1-1/2 pounds boneless beef round steak -You can also use Pork Butt or Goat Roast. *
1/2 teaspoon salt
1/2 teaspoon black pepper
1/4 cup lime juice
3 garlic cloves, finely chopped
1 jalapeño, seeded and finely chopped
1 large onion, chopped
1 tablespoon chili powder (or a combination of cumin, garlic powder, onion powder, cayenne pepper)
1/4 teaspoon cumin
1/8 teaspoon cayenne pepper
12 packaged tostada or hard taco shells
Refried beans (see recipe)
Cooked Onions and Peppers (see note below)
Shredded iceberg lettuce
Shredded Mexican-blend cheese or Chihuahua Cheese
Salsa
Guacamole
Sour Cream




Sprinkle steak with salt and pepper. Place 3 tablespoons of the lime juice, the garlic, jalapeño, onion, chili powder, cumin and cayenne in a slow cooker. Place meat on top and cook on HIGH for 6 hours or LOW for 8 hours.

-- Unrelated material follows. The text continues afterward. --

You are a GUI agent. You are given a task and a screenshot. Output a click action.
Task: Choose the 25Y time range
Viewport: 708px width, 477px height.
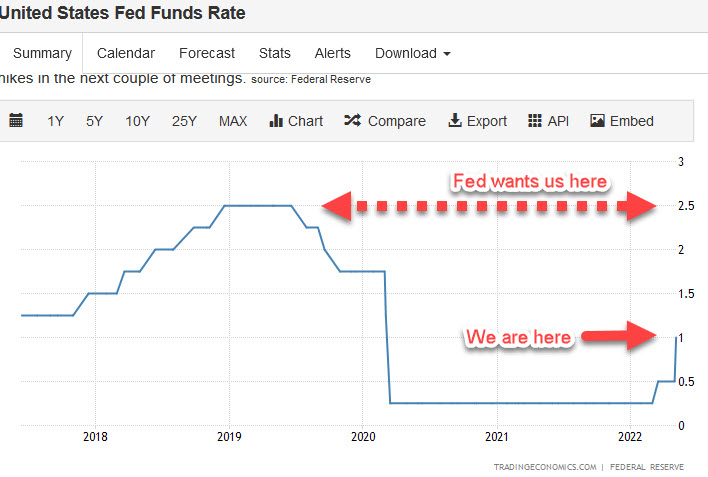184,121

Remove beef to a cutting board and when cool enough to handle, shred with fingers or using two forks. Place shredded beef in a large bowl. Strain remaining liquid in slow cooker over a bowl or measuring cup, discarding solids. Add strained liquid and remaining 1 tablespoon lime juice to beef in bowl and stir to combine. Cover; keep warm.
For onions and peppers, cook in a little bit of oil with the same seasoning as your beef. I let them caramelize a little then add water a little bit at a time until they are soft. That is the way we prefer them. If you like them crunchy then don't cook them as long. We like to add red pepper, not only for color but for a little added sweetness.

Warm tostada shells in the oven. 200 degrees for about 5 minutes. Spread beans, then layer the rest of the toppings on top.

*If you double your meat and crock ingredients you will have some to freeze for later!  Also good with BBQ sauce added to it for BBQ pork sandwiches.